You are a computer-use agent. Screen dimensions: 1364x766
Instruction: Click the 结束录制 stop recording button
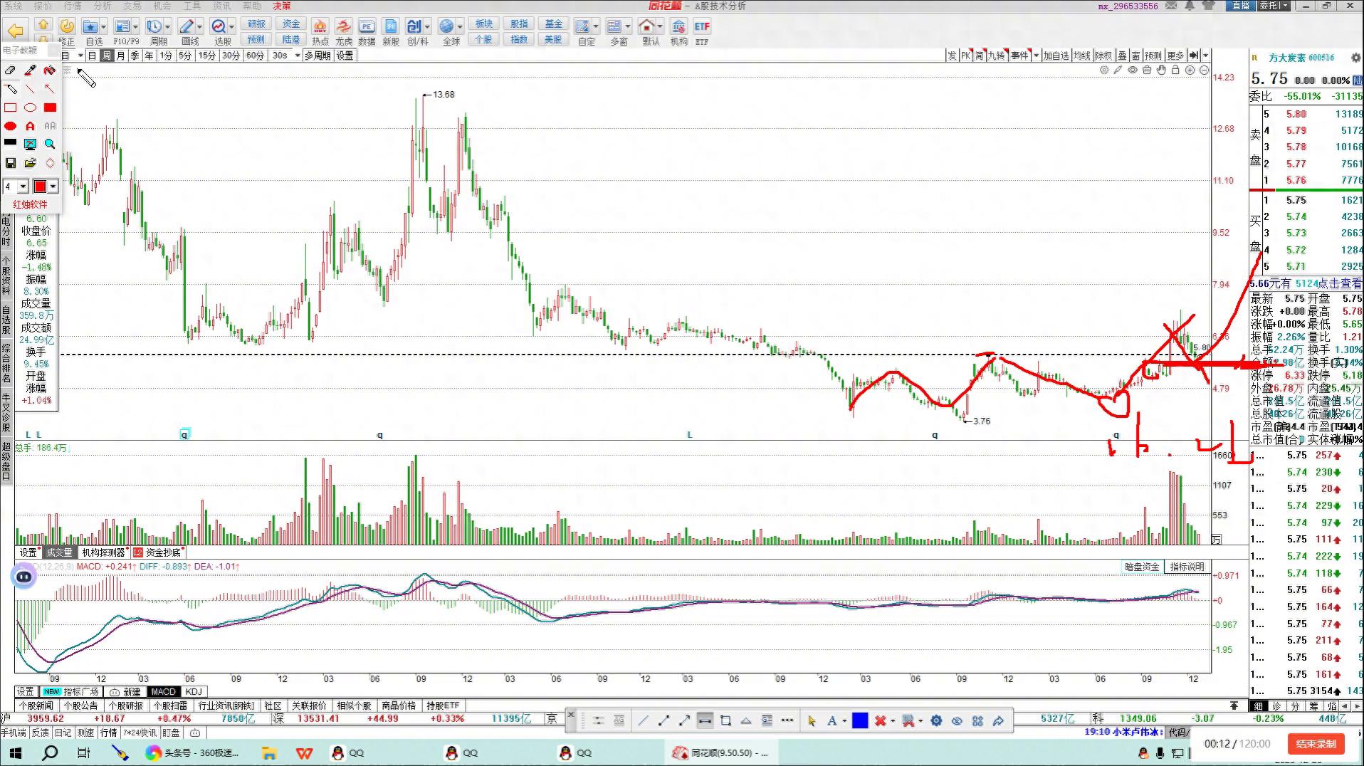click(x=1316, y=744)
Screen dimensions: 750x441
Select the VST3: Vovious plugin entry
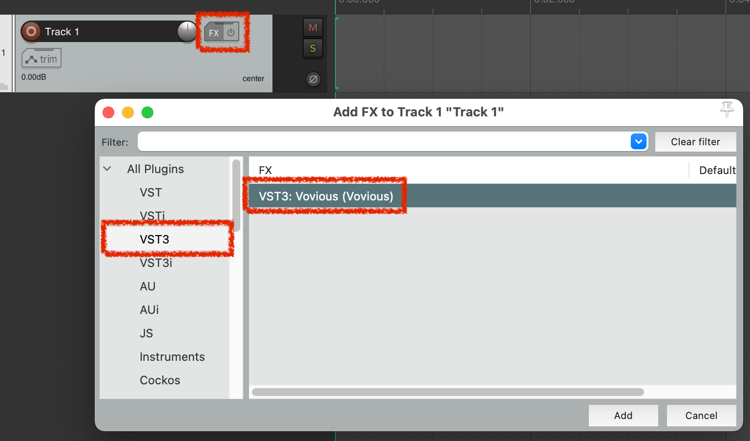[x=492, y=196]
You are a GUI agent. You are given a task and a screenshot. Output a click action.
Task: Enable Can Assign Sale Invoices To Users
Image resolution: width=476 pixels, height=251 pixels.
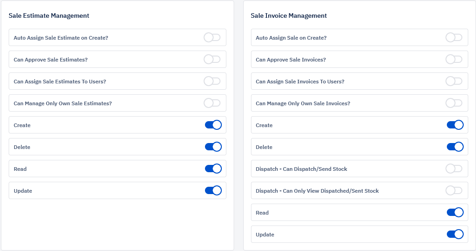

^^^^^^^^

- [What you are asked to do]:
Wherever the string "agent" occurs in the records, copy the line it is in.

- [Output of the exercise]:
You are a computer-use agent. Screen dimensions: 1364x766
You are a GUI agent. You are given a task and a screenshot. Output a click action.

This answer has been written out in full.